With the recent California EPA decision to abolish gas guzzling cars by 2035 it is time for us the home providers to become proactive rather than reactive to all these upcoming changes. We need to begin thinking how California State Legislatures will pass various laws that will affect our bottom line as business operators. Retrofitting multi-unit complexes due to earthquake potentials and only receiving 50% of the cost from our tenants is a good example of Sacramento thinking. Legislators are only interested in votes by catering to  tenants, not the housing providers. This new law to go 100% electric will require all residential homes and units to provide charging capabilities for these electric vehicles. We again will be tasked to install these units at our own costs.
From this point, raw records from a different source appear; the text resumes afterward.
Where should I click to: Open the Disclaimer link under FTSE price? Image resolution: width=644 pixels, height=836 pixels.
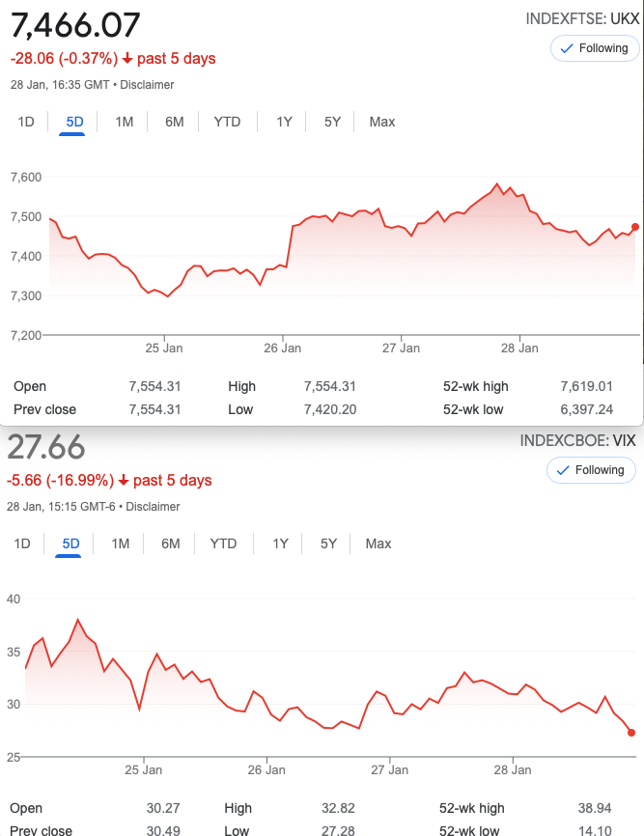pos(147,85)
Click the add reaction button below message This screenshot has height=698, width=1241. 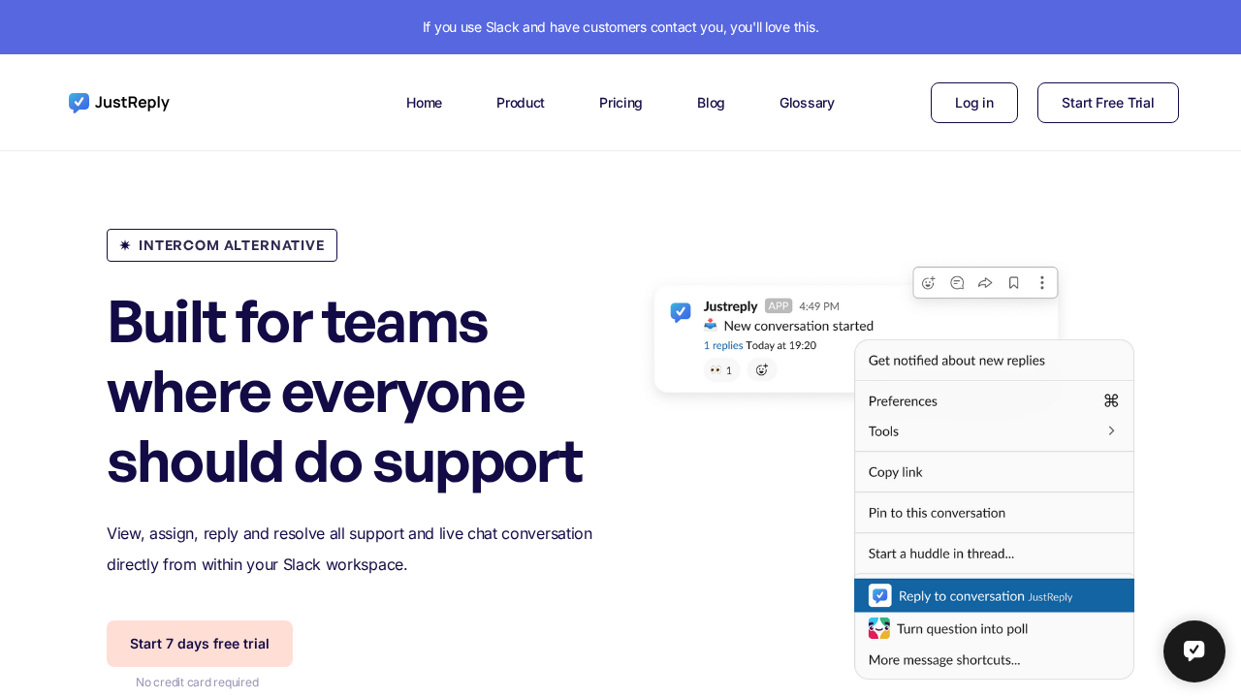coord(762,370)
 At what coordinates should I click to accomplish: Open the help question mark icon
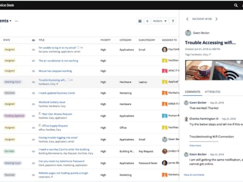coord(173,21)
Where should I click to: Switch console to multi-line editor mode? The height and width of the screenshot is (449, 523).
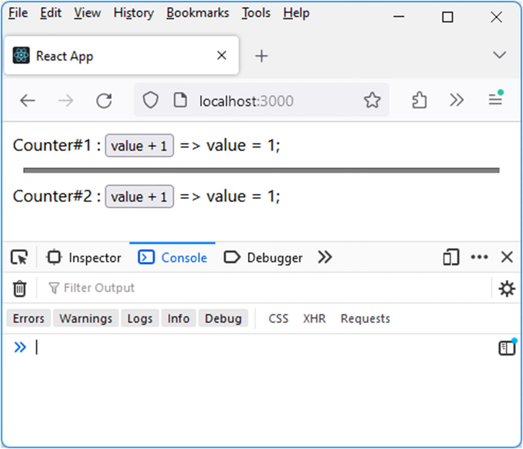point(507,347)
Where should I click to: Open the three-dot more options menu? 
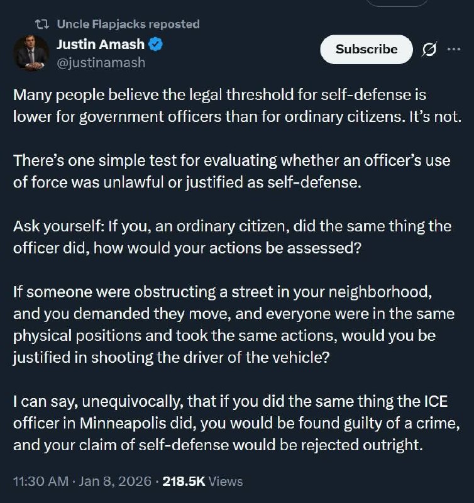[454, 49]
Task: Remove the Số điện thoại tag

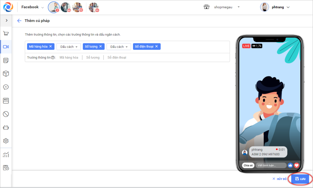Action: (157, 47)
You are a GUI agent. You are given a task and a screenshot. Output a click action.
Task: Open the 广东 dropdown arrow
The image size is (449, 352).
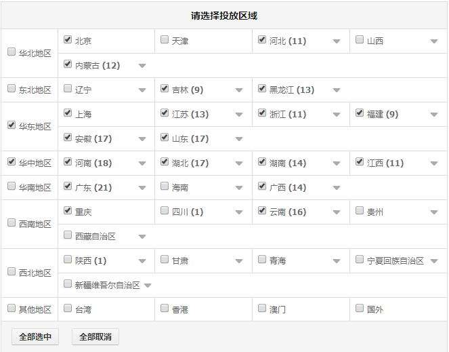142,188
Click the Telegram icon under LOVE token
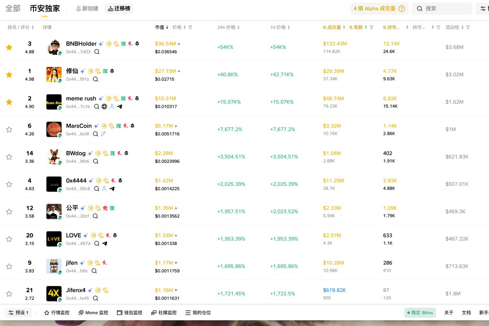 click(x=104, y=244)
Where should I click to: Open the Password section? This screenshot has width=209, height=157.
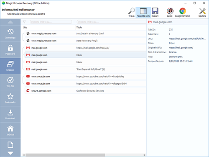pos(10,50)
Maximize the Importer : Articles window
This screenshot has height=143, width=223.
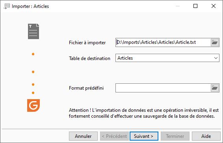195,6
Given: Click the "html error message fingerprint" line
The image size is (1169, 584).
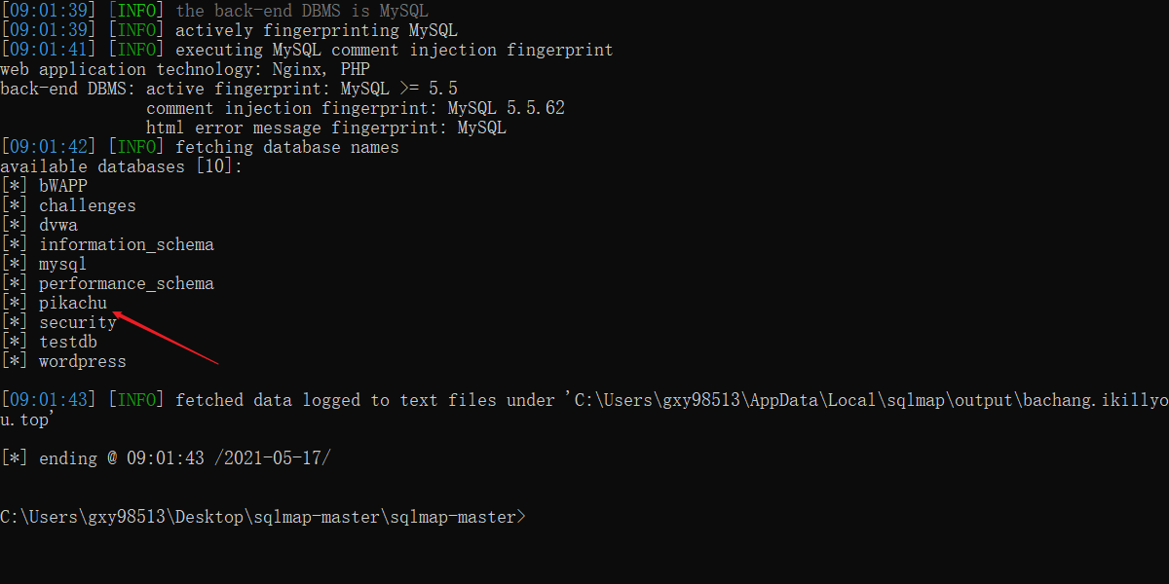Looking at the screenshot, I should 325,128.
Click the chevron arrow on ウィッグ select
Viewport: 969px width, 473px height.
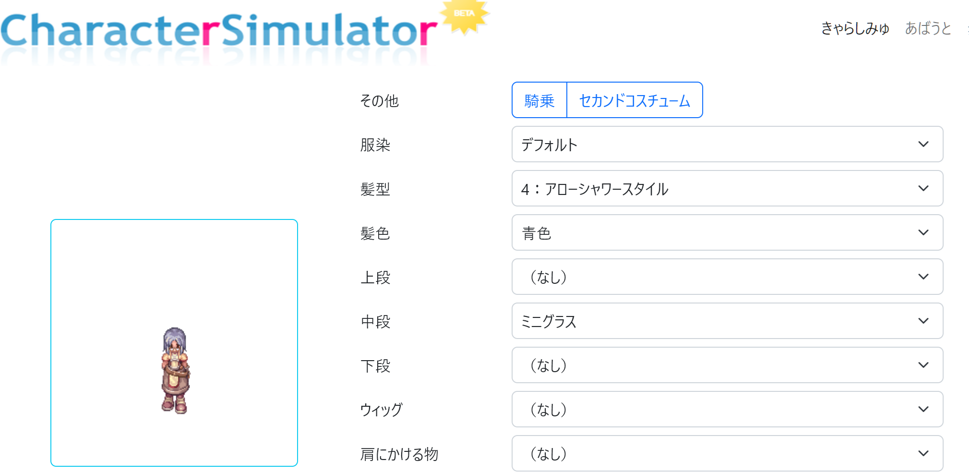(x=923, y=410)
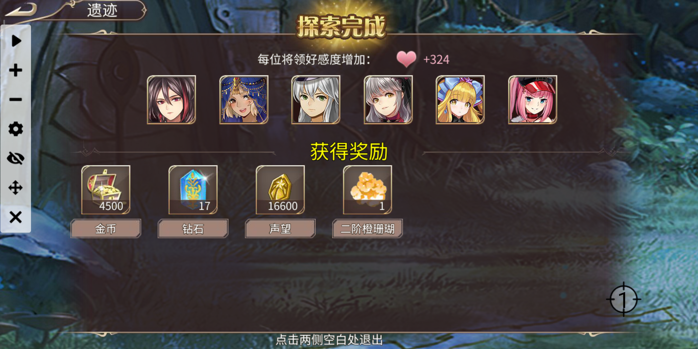Toggle the crossed-eye visibility icon
Image resolution: width=698 pixels, height=349 pixels.
coord(16,158)
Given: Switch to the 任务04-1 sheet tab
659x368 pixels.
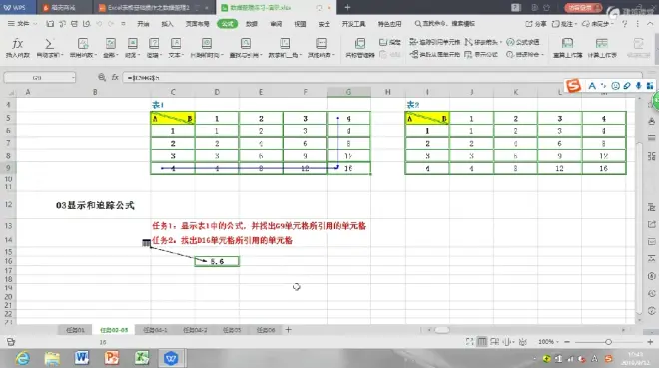Looking at the screenshot, I should point(155,330).
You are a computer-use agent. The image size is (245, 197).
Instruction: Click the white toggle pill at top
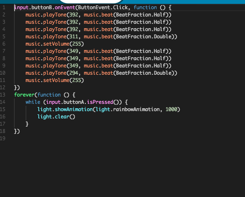(x=91, y=1)
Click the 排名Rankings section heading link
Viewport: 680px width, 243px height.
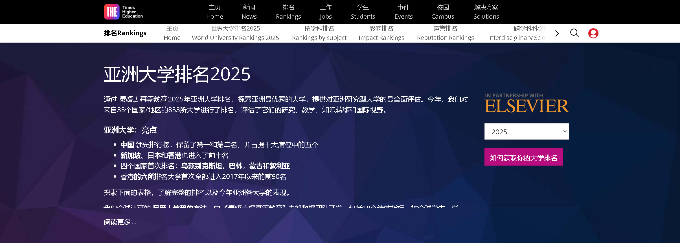point(125,33)
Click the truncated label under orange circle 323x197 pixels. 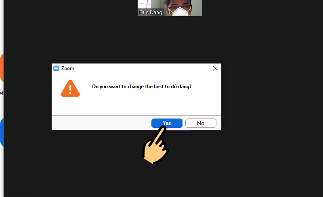pos(2,93)
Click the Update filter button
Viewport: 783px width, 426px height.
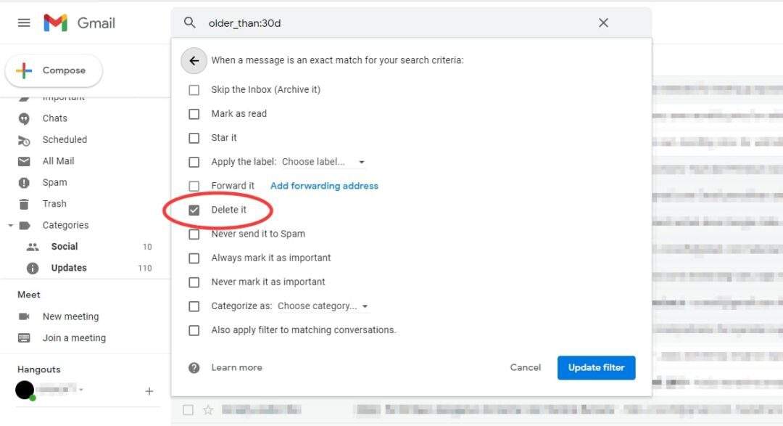pos(596,367)
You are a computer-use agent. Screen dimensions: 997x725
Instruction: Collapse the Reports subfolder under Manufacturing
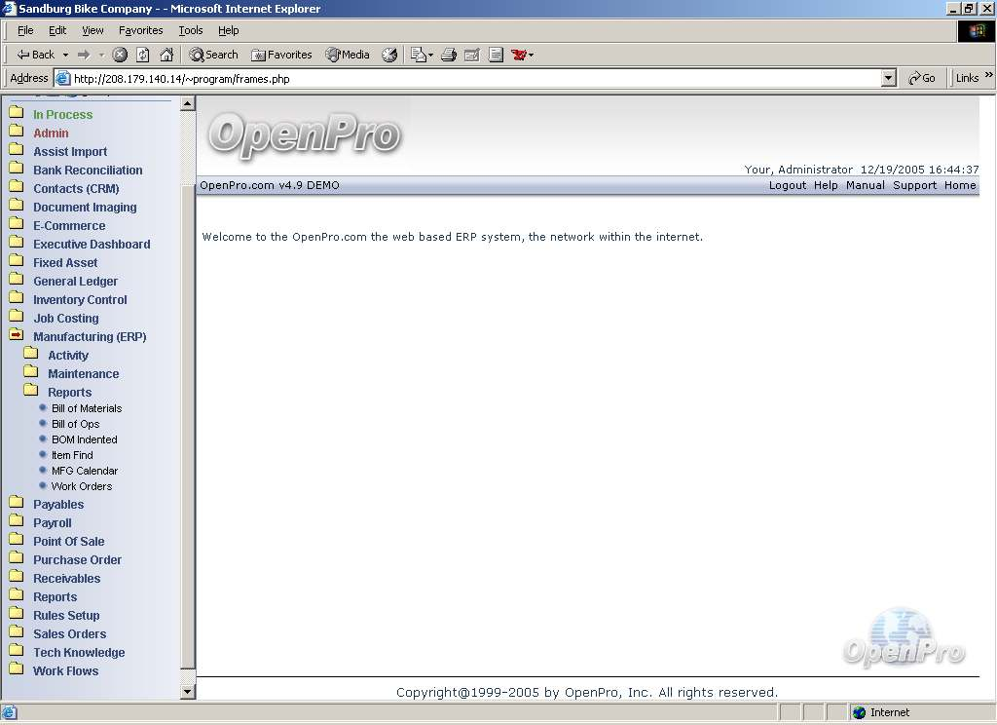click(69, 393)
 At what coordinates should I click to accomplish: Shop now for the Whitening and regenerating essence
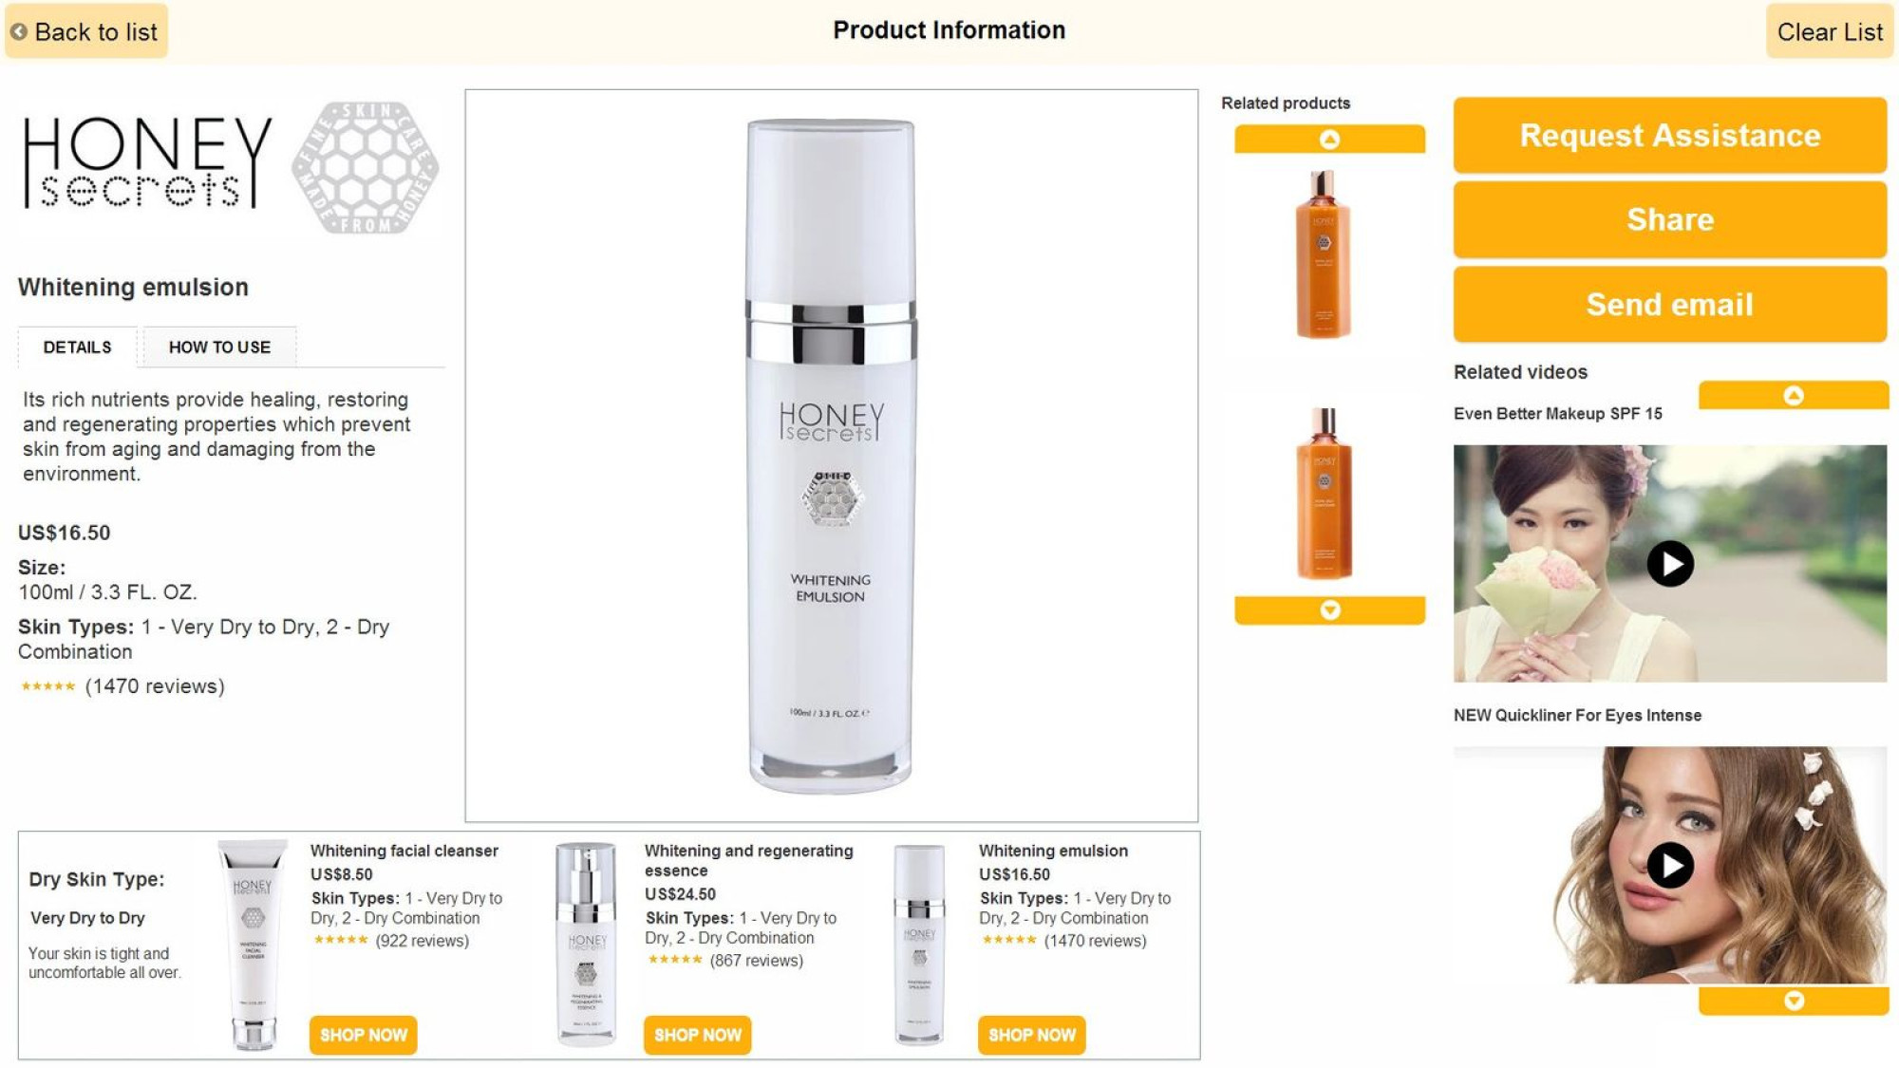click(x=697, y=1035)
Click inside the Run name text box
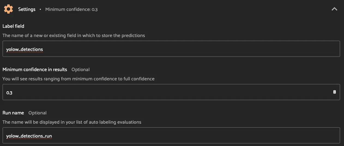 click(x=191, y=136)
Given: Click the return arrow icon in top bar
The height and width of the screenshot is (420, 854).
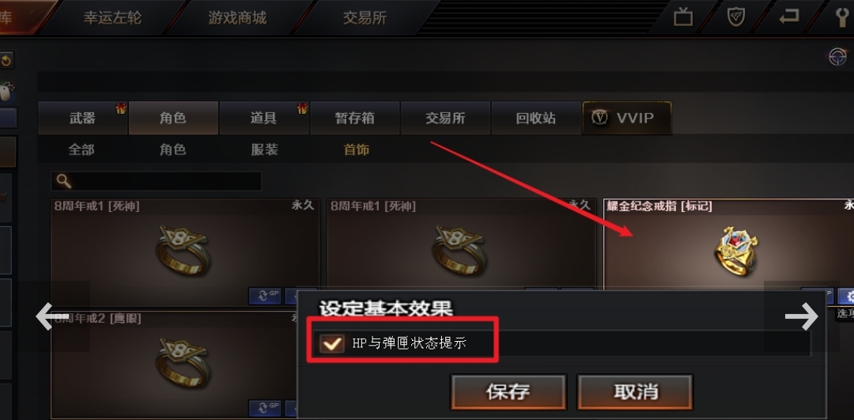Looking at the screenshot, I should click(789, 17).
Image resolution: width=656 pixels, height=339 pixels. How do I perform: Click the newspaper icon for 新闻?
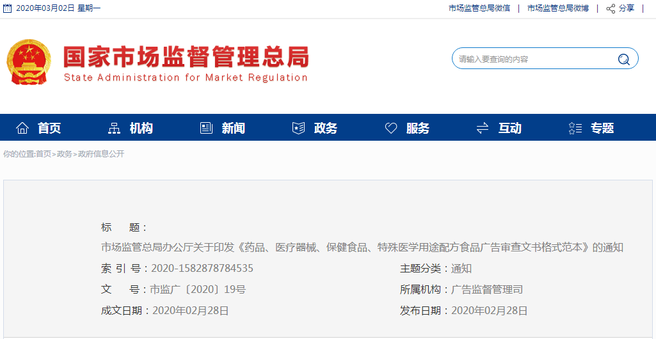(x=206, y=128)
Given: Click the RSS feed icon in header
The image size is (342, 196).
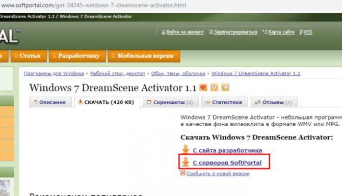Looking at the screenshot, I should coord(301,32).
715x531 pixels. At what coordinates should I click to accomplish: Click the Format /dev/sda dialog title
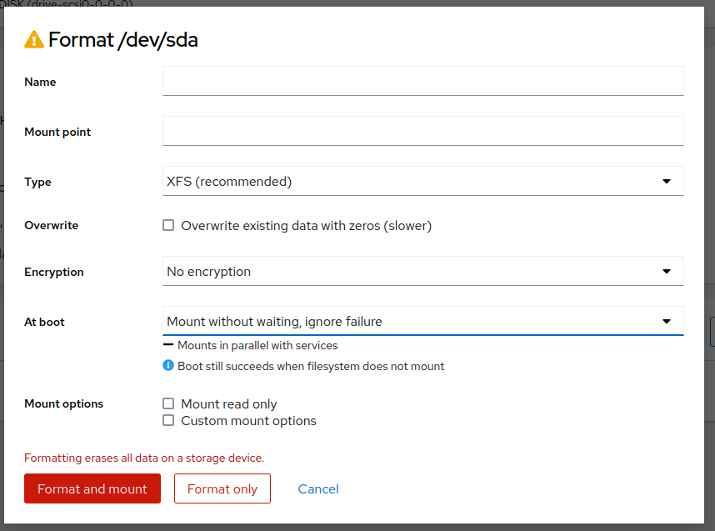[x=123, y=39]
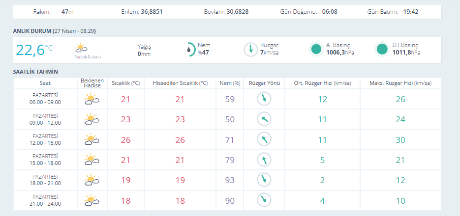This screenshot has height=216, width=460.
Task: Click wind direction icon for 15.00 - 18.00
Action: coord(264,160)
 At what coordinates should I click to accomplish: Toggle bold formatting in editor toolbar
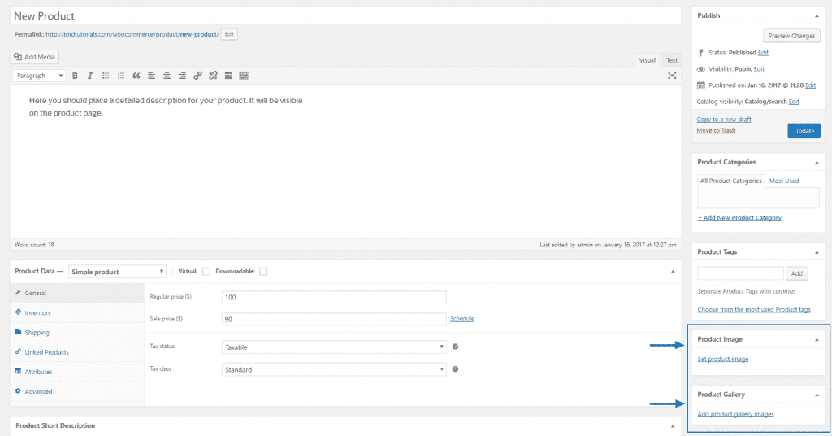(75, 76)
However, if we act now and inform our legislatures that these costs should be incurred by the state due to a law they passed, we then have an opportunity to be proactive rather than reactive, Another law that Governor Newsom established was the sales elimination of gas powered equipment used by gardeners and contractors. The net effect of this law is increased gardener prices due to the purchase of new battery powered equipment. This new equipment will also require portable charging systems while the gardeners are at various job sites. These costs will be passed onto housing providers. We can reduce these costs by demanding compensation from Sacramento when we purchase solar panels and charging stations for our residents. This is a win-win proposition. Tenants receive reduced electric bill, are now able to charge their electric vehicles, our electric bills in public areas are reduced, and gardeners will also have charging stations for their equipment. However, if we do nothing today rest assured Sacramento will require us to foot the bill thereby requiring us to increase rents. We are not a majority compared to renters, but our voices need to be heard  today, not tomorrow! As more Sacramento laws are passed, we must take the initiative to examine the consequences associated with these laws. Take action today.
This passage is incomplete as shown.